*Directions*.
What you return should match the listing exactly, minus its images.
** Records for the task follows **
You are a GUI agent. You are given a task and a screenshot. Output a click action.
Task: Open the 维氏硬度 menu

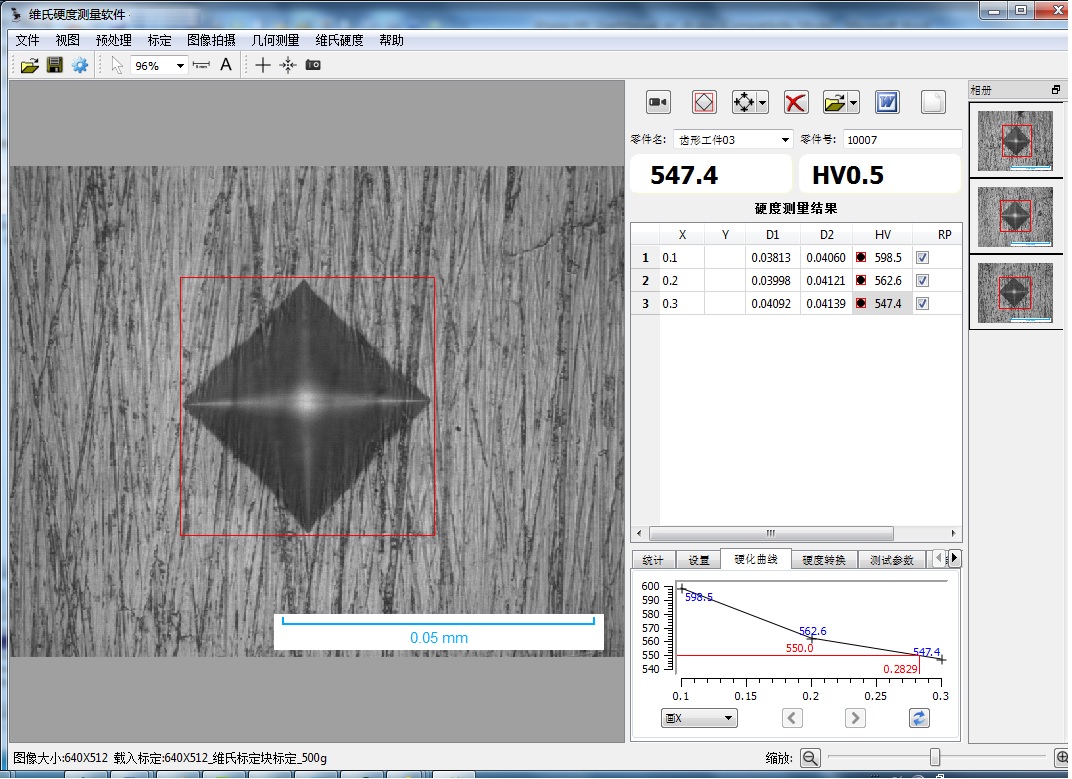pos(339,40)
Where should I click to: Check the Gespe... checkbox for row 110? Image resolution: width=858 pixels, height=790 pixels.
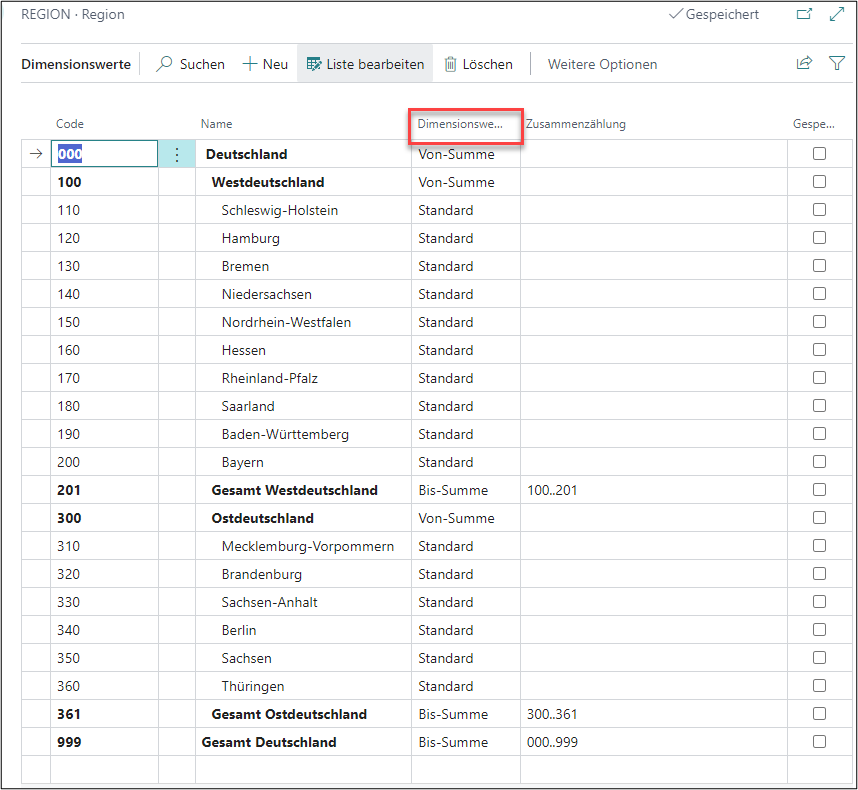tap(819, 210)
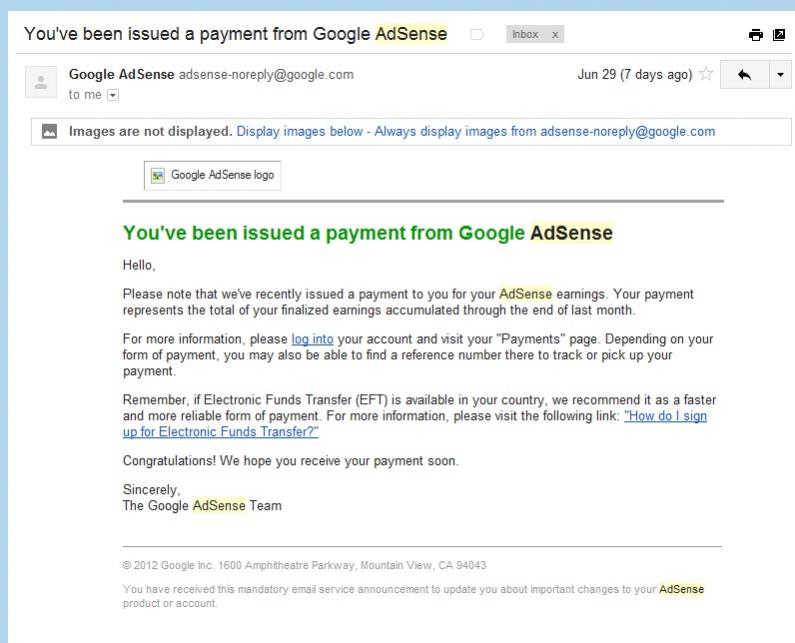Click the email subject title at the top

[236, 34]
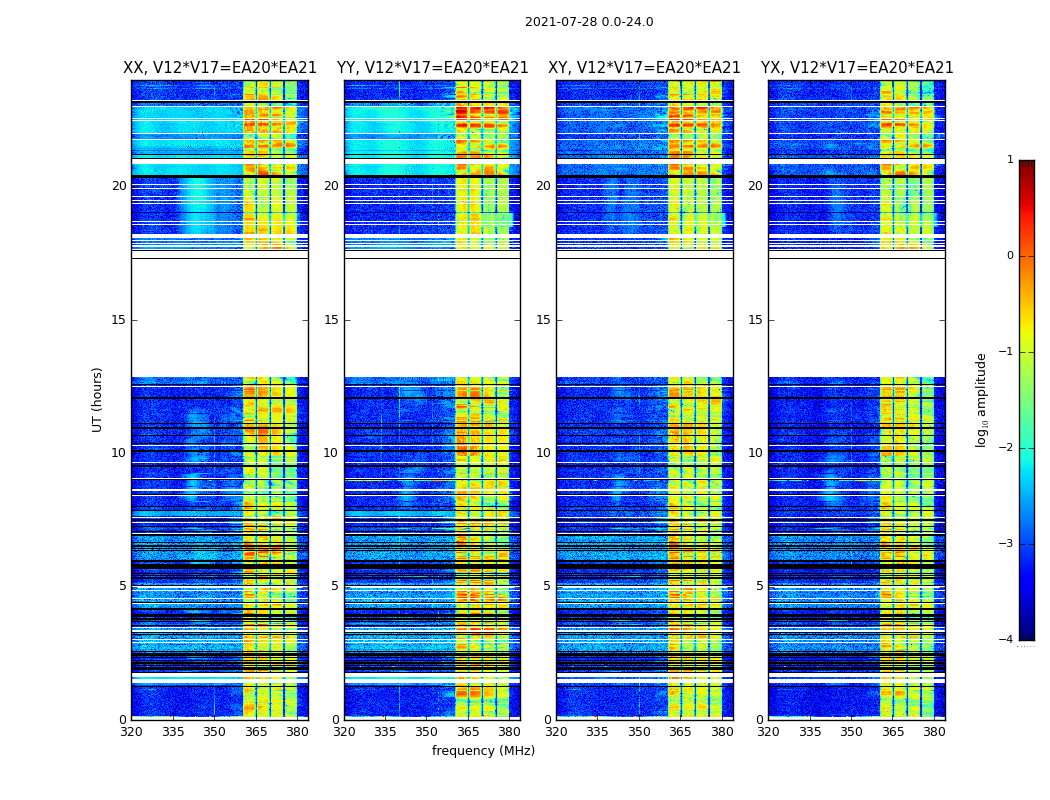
** End of Records for the task **
*Exercise response*.
You are a GUI agent. You are given a task and a screenshot. Output a click action.
Task: Open the 维氏硬度 menu

pos(339,40)
Where should I click to: Check the Gespe... checkbox for row 110? Image resolution: width=858 pixels, height=790 pixels.
tap(819, 210)
Click the email subject title at the top

[236, 34]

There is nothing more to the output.